Extracted records ->
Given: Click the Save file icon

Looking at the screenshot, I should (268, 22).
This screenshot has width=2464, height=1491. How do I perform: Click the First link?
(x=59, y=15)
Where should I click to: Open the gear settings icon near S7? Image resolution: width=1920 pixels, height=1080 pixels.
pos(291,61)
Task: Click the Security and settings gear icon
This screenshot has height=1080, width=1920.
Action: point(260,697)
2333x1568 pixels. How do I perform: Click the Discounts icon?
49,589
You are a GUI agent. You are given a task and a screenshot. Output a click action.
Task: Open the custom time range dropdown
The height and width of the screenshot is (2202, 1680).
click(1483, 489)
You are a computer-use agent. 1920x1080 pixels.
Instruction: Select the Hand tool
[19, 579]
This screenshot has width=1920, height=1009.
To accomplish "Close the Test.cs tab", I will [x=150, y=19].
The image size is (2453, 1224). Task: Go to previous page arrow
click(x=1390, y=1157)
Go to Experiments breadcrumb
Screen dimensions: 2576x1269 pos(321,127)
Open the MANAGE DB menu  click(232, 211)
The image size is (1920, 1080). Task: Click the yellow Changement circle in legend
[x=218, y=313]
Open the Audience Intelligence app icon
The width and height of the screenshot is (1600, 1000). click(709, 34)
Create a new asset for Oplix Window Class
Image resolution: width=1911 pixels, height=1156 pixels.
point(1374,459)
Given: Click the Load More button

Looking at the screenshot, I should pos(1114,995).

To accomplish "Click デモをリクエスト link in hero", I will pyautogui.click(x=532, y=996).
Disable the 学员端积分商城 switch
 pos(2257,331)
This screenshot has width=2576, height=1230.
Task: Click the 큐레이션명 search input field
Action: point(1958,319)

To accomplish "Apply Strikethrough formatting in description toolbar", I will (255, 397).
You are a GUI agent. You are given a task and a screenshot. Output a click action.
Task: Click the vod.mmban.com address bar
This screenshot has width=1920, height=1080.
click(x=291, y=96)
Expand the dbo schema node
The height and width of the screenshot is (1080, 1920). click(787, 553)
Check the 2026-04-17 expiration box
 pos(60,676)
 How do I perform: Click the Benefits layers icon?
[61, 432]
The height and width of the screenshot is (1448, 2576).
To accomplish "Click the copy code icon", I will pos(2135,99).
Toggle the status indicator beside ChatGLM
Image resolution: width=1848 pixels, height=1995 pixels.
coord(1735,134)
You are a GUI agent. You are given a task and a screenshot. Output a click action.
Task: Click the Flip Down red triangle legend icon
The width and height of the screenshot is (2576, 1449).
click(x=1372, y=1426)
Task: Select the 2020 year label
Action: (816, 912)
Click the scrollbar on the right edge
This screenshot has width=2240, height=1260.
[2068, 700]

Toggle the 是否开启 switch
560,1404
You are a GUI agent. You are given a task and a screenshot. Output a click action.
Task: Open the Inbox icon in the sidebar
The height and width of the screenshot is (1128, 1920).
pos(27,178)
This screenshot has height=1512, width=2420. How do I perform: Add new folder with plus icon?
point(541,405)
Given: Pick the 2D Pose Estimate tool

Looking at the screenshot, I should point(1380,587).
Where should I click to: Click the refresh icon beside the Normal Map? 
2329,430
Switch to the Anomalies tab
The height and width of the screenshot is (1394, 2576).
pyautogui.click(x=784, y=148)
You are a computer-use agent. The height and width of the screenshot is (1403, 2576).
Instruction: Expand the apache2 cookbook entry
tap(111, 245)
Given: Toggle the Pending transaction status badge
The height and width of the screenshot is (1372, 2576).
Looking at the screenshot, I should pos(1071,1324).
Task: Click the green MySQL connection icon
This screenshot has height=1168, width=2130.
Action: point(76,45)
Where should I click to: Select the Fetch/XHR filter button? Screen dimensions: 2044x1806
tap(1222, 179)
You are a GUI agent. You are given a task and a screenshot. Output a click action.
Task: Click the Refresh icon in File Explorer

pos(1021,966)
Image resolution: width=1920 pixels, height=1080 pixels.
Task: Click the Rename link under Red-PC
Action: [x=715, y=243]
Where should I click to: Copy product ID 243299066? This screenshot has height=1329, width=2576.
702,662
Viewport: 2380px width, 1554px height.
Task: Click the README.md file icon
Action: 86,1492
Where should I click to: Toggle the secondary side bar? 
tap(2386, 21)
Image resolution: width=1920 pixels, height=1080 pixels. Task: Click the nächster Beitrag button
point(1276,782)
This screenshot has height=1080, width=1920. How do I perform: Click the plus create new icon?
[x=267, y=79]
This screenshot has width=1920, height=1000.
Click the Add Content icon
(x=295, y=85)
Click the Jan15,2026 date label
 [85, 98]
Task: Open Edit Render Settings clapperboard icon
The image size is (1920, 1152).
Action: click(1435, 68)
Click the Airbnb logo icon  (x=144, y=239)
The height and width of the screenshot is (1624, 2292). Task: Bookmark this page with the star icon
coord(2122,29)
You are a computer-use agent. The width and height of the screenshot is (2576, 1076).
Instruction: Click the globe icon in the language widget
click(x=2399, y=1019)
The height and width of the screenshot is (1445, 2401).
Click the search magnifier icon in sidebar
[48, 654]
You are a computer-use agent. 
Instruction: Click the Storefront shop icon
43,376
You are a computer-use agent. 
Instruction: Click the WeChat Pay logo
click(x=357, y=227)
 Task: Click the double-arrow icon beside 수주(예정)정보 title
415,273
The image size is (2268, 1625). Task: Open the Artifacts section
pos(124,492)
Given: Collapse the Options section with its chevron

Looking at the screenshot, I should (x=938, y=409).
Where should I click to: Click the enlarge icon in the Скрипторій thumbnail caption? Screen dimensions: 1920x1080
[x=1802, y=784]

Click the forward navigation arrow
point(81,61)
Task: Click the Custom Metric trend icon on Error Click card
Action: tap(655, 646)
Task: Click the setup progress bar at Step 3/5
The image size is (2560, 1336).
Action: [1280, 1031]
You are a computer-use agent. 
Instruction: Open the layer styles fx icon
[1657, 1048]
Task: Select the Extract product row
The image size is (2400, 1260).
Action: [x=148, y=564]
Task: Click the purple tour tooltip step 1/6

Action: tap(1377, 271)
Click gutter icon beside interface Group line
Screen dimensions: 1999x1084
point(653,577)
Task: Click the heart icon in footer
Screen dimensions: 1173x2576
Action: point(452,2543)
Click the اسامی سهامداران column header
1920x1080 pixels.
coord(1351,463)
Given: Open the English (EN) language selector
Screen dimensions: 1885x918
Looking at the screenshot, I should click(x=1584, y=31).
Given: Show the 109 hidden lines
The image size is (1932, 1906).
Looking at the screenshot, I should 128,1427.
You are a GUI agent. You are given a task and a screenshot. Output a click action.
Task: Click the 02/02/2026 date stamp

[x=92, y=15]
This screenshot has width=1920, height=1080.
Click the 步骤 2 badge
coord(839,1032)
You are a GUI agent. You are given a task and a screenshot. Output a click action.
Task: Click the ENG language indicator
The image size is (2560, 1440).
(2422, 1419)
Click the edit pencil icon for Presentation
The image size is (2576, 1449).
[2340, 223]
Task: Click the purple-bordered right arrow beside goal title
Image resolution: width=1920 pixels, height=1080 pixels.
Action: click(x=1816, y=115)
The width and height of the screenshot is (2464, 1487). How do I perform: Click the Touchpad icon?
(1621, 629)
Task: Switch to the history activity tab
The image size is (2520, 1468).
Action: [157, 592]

What you are asked to do -> From the entries above, copy out every line where the string "accomplish" appears.

Solution for this exercise ->
To accomplish "Close the Test.cs tab", I will [x=150, y=19].
To accomplish "Click デモをリクエスト link in hero", I will pyautogui.click(x=532, y=996).
To accomplish "Apply Strikethrough formatting in description toolbar", I will (255, 397).
To accomplish "Click the copy code icon", I will pos(2135,99).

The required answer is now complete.